▶ Records to process:
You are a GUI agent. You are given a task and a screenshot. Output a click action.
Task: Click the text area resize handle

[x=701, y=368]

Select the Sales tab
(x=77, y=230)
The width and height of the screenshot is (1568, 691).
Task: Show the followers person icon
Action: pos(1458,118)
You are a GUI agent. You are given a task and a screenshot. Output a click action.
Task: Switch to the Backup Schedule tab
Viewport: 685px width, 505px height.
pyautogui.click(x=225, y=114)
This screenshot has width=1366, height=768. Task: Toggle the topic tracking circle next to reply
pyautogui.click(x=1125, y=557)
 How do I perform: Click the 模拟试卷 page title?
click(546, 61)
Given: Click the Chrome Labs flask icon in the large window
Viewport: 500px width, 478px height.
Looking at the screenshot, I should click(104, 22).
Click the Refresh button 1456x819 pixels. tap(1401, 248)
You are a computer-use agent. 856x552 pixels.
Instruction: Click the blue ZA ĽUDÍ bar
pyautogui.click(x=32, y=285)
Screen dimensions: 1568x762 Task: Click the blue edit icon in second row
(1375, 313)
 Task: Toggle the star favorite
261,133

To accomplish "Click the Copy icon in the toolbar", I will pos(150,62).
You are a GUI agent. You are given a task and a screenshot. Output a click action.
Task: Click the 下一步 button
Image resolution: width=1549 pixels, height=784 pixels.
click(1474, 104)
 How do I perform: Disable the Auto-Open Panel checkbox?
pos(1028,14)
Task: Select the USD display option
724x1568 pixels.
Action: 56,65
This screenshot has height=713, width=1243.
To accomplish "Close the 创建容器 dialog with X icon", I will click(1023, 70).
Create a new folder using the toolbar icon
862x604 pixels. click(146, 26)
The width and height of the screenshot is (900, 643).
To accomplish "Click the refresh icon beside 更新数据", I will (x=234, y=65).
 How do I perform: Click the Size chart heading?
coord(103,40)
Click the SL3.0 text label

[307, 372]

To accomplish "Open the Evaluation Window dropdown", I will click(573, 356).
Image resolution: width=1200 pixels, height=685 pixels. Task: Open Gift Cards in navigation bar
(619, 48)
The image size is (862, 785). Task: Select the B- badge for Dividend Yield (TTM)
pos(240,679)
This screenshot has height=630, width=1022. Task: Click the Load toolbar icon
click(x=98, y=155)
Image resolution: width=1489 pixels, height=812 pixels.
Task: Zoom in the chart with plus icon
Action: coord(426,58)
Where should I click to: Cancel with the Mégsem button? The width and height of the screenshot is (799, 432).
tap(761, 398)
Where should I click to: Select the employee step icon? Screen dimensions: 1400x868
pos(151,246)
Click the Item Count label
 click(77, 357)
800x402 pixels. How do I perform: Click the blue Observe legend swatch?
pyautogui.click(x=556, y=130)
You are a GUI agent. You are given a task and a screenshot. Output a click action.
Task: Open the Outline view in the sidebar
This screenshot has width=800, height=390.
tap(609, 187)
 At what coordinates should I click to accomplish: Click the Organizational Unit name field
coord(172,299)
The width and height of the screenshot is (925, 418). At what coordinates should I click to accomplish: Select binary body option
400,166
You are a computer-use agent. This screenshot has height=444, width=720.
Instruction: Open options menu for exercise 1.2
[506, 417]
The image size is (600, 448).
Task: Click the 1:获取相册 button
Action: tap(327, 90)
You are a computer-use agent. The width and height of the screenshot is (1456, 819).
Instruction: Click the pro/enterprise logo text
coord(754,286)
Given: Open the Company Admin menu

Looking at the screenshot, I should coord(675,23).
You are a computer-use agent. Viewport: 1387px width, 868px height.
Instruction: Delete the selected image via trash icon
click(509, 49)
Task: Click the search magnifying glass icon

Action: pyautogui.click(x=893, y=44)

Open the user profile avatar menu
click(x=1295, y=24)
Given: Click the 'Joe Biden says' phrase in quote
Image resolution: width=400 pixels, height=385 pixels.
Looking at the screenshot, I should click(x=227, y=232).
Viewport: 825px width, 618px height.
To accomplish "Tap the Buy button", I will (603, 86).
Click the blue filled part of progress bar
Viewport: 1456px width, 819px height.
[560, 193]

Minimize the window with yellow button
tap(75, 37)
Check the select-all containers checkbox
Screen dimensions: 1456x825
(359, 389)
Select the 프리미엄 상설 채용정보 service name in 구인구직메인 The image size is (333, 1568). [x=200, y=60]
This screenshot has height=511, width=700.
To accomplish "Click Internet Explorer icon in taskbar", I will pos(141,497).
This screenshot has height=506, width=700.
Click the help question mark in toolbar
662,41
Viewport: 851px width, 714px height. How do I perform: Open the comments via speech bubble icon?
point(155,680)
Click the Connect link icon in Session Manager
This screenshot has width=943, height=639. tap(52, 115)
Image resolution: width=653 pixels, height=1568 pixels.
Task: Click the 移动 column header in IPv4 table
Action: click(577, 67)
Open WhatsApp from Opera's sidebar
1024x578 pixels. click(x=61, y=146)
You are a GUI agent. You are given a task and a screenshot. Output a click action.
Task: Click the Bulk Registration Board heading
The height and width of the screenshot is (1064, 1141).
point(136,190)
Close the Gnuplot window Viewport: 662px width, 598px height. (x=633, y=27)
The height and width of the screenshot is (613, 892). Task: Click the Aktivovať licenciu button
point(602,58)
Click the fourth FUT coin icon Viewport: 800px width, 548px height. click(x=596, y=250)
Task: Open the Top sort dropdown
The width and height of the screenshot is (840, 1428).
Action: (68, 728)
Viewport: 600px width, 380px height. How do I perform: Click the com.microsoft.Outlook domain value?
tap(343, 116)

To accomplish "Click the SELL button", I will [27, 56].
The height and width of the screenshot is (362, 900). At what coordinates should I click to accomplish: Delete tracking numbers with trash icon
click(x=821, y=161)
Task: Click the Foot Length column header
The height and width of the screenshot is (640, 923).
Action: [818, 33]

▶ Exercise brief: Rewrite all the lines above as a numbered list, leaving out the blank lines.

▶ Exercise result:
1. You are a GUI agent. You are given a task and a screenshot. Output a click action.
2. Task: Click the text area resize handle
3. [x=701, y=368]
4. Select the Sales tab
5. (x=77, y=230)
6. The width and height of the screenshot is (1568, 691).
7. Task: Show the followers person icon
8. Action: pos(1458,118)
9. You are a GUI agent. You are given a task and a screenshot. Output a click action.
10. Task: Switch to the Backup Schedule tab
11. Viewport: 685px width, 505px height.
12. pyautogui.click(x=225, y=114)
13. This screenshot has width=1366, height=768. Task: Toggle the topic tracking circle next to reply
14. pyautogui.click(x=1125, y=557)
15.  How do I perform: Click the 模拟试卷 page title?
16. click(546, 61)
17. Given: Click the Chrome Labs flask icon in the large window
18. Viewport: 500px width, 478px height.
19. Looking at the screenshot, I should click(104, 22).
20. Click the Refresh button 1456x819 pixels. tap(1401, 248)
21. You are a computer-use agent. 856x552 pixels.
22. Instruction: Click the blue ZA ĽUDÍ bar
23. pyautogui.click(x=32, y=285)
24. Screen dimensions: 1568x762 Task: Click the blue edit icon in second row
25. (1375, 313)
26.  Task: Toggle the star favorite
27. 261,133
28. To accomplish "Click the Copy icon in the toolbar", I will pos(150,62).
29. You are a GUI agent. You are given a task and a screenshot. Output a click action.
30. Task: Click the 下一步 button
31. Image resolution: width=1549 pixels, height=784 pixels.
32. click(1474, 104)
33.  How do I perform: Disable the Auto-Open Panel checkbox?
34. pos(1028,14)
35. Task: Select the USD display option
36. 724x1568 pixels.
37. Action: 56,65
38. This screenshot has height=713, width=1243.
39. To accomplish "Close the 创建容器 dialog with X icon", I will click(1023, 70).
40. Create a new folder using the toolbar icon
41. 862x604 pixels. click(146, 26)
42. The width and height of the screenshot is (900, 643).
43. To accomplish "Click the refresh icon beside 更新数据", I will (x=234, y=65).
44.  How do I perform: Click the Size chart heading?
45. coord(103,40)
46. Click the SL3.0 text label
47. [307, 372]
48. To accomplish "Open the Evaluation Window dropdown", I will click(573, 356).
49. Image resolution: width=1200 pixels, height=685 pixels. Task: Open Gift Cards in navigation bar
50. (619, 48)
51. The image size is (862, 785). Task: Select the B- badge for Dividend Yield (TTM)
52. pos(240,679)
53. This screenshot has height=630, width=1022. Task: Click the Load toolbar icon
54. click(x=98, y=155)
55. Image resolution: width=1489 pixels, height=812 pixels.
56. Task: Zoom in the chart with plus icon
57. Action: coord(426,58)
58. Where should I click to: Cancel with the Mégsem button? The width and height of the screenshot is (799, 432).
59. tap(761, 398)
60. Where should I click to: Select the employee step icon? Screen dimensions: 1400x868
61. pos(151,246)
62. Click the Item Count label
63.  click(77, 357)
64. 800x402 pixels. How do I perform: Click the blue Observe legend swatch?
65. pyautogui.click(x=556, y=130)
66. You are a GUI agent. You are given a task and a screenshot. Output a click action.
67. Task: Open the Outline view in the sidebar
68. This screenshot has width=800, height=390.
69. tap(609, 187)
70.  At what coordinates should I click to accomplish: Click the Organizational Unit name field
71. coord(172,299)
72. The width and height of the screenshot is (925, 418). At what coordinates should I click to accomplish: Select binary body option
73. 400,166
74. You are a computer-use agent. This screenshot has height=444, width=720.
75. Instruction: Open options menu for exercise 1.2
76. [506, 417]
77. The image size is (600, 448).
78. Task: Click the 1:获取相册 button
79. Action: tap(327, 90)
80. You are a computer-use agent. The width and height of the screenshot is (1456, 819).
81. Instruction: Click the pro/enterprise logo text
82. coord(754,286)
83. Given: Open the Company Admin menu
84. Looking at the screenshot, I should coord(675,23).
85. You are a computer-use agent. Viewport: 1387px width, 868px height.
86. Instruction: Delete the selected image via trash icon
87. click(509, 49)
88. Task: Click the search magnifying glass icon
89. Action: pyautogui.click(x=893, y=44)
90. Open the user profile avatar menu
91. click(x=1295, y=24)
92. Given: Click the 'Joe Biden says' phrase in quote
93. Image resolution: width=400 pixels, height=385 pixels.
94. Looking at the screenshot, I should click(x=227, y=232).
95. Viewport: 825px width, 618px height.
96. To accomplish "Tap the Buy button", I will (603, 86).
97. Click the blue filled part of progress bar
98. Viewport: 1456px width, 819px height.
99. [560, 193]
100. Minimize the window with yellow button
101. tap(75, 37)
102. Check the select-all containers checkbox
103. Screen dimensions: 1456x825
104. (359, 389)
105. Select the 프리미엄 상설 채용정보 service name in 구인구직메인 The image size is (333, 1568). [x=200, y=60]
106. This screenshot has height=511, width=700.
107. To accomplish "Click Internet Explorer icon in taskbar", I will pos(141,497).
108. This screenshot has height=506, width=700.
109. Click the help question mark in toolbar
110. 662,41
111. Viewport: 851px width, 714px height. How do I perform: Open the comments via speech bubble icon?
112. point(155,680)
113. Click the Connect link icon in Session Manager
114. This screenshot has width=943, height=639. tap(52, 115)
115. Image resolution: width=653 pixels, height=1568 pixels.
116. Task: Click the 移动 column header in IPv4 table
117. Action: click(577, 67)
118. Open WhatsApp from Opera's sidebar
119. 1024x578 pixels. click(x=61, y=146)
120. You are a GUI agent. You are given a task and a screenshot. Output a click action.
121. Task: Click the Bulk Registration Board heading
122. The height and width of the screenshot is (1064, 1141).
123. point(136,190)
124. Close the Gnuplot window Viewport: 662px width, 598px height. (x=633, y=27)
125. The height and width of the screenshot is (613, 892). Task: Click the Aktivovať licenciu button
126. point(602,58)
127. Click the fourth FUT coin icon Viewport: 800px width, 548px height. click(x=596, y=250)
128. Task: Open the Top sort dropdown
129. The width and height of the screenshot is (840, 1428).
130. Action: (68, 728)
131. Viewport: 600px width, 380px height. How do I perform: Click the com.microsoft.Outlook domain value?
132. tap(343, 116)
133. To accomplish "Click the SELL button", I will [27, 56].
134. The height and width of the screenshot is (362, 900). At what coordinates should I click to accomplish: Delete tracking numbers with trash icon
135. click(x=821, y=161)
136. Task: Click the Foot Length column header
137. The height and width of the screenshot is (640, 923).
138. Action: [818, 33]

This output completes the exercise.